Llegando a mi casa me esperaban tres hombres. Dos de ellos estaban en el suelo haciendo tareas del jardín; el otro, que abre la puerta, es mi papá. No quiero que sufras hija, tienes que hacer como yo: a la herida le pongo una capa de cemento y otra de olvido, así se va. Pero no, esta herida no se va, la maldita sigue sangrando y haya la forma de seguir ahí viva, doliendo.

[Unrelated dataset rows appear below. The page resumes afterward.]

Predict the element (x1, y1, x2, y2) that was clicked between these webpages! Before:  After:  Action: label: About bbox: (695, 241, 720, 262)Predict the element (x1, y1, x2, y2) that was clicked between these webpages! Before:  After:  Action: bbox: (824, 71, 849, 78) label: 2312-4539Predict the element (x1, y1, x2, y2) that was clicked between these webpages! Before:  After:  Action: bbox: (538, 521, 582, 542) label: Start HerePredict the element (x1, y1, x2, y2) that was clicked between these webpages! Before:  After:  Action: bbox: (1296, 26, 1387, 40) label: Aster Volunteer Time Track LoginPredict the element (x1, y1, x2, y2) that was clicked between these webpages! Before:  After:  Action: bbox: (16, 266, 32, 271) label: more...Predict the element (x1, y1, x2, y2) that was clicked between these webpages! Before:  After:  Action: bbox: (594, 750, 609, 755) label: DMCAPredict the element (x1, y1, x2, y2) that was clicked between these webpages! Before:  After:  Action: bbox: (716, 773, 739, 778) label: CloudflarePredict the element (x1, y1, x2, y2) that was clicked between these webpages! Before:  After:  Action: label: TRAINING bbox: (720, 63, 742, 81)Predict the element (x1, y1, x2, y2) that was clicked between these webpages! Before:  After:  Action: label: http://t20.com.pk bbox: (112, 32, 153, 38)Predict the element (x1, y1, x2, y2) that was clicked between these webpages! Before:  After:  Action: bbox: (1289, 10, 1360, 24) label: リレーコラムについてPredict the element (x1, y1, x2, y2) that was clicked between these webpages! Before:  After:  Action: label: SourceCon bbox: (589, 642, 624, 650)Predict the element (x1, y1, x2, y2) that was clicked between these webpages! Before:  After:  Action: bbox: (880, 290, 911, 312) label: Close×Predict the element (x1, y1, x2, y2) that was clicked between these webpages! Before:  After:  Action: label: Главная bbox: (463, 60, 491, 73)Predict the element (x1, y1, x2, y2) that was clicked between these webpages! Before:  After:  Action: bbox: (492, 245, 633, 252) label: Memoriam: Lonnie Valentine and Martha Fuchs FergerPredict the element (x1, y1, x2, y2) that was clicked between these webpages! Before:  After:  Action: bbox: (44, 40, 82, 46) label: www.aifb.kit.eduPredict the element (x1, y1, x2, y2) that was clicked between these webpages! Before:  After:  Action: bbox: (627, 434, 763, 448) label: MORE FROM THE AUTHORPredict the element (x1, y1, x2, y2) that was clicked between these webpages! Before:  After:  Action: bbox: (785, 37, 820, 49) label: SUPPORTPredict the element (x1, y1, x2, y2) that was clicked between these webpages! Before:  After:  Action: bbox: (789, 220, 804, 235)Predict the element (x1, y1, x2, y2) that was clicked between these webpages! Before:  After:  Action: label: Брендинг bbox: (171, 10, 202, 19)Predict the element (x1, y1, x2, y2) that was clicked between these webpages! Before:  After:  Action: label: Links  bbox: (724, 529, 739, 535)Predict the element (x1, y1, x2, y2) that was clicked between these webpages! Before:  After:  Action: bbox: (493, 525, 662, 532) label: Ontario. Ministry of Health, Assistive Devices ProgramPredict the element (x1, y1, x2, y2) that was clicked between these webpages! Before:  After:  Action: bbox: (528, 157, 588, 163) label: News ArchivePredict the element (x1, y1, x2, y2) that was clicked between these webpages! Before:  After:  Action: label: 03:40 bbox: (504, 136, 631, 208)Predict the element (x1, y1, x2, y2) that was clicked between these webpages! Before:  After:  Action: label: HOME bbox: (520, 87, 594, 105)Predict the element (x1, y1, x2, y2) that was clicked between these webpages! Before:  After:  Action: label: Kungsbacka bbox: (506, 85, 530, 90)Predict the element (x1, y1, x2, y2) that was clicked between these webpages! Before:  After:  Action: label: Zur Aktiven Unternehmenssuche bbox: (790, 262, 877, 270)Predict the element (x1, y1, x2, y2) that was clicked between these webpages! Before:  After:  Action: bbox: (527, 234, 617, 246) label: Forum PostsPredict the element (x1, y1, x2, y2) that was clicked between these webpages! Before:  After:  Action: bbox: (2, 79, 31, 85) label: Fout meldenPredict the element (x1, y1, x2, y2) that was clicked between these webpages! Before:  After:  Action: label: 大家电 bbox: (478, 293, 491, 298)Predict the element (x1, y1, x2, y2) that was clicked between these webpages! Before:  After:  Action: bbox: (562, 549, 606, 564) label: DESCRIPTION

La memoria no muere, permanece, vuelve a hacerse parte de todo un país que sigue en manos de unos pocos, para los cuales la historia sangrienta de nuestro pueblo no significa nada. Así lo demostraron haciendo homenaje a uno de los torturadores más siniestros de nuestro país, negando todo el dolor de 17 años de dictadura, persecuciones, abusos, engaños y sometimiento. Muchas personas nos reunimos a demostrar nuestro más sentido repudio en contra de Krassnoff y sus secuaces, y allí vi a tantos corazones heridos, mujeres con rostro cansado, elevando un cartel de protesta, hombres con rabia, jóvenes rebeldes, mujeres con hijos que tenían ojitos llenos de esperanza.
Hoy, más que nunca ante la brutalidad de la realidad, se nos exige una respuesta ética, consecuente con nuestra lucha. Una respuesta clara y soportable en el tiempo, para que la memoria siga viva. No nos podemos dar el lujo de mantenernos impávidos frente a circunstancias que nos urgen. El silencio y el olvido no son el remedio para la unidad nacional; sólo son otro artilugio más del sometimiento al sistema de violencia que se nos impone.
Entiendo que mi papá me quiera evitar sufrimientos, pero no lo lograremos escondiendo nuestra voz debajo del cemento. Hay que abalanzarse a las calles a denunciar con toda la fuerza la injusticia, trabajar por ser más conscientes con el dolor no sólo propio, sino también, con el ajeno, reconocer en el otro un legítimo otro, verlo como un rostro que impele a la acción, de manera que descubramos de modo dialógico y consensuado, maneras de construir la paz.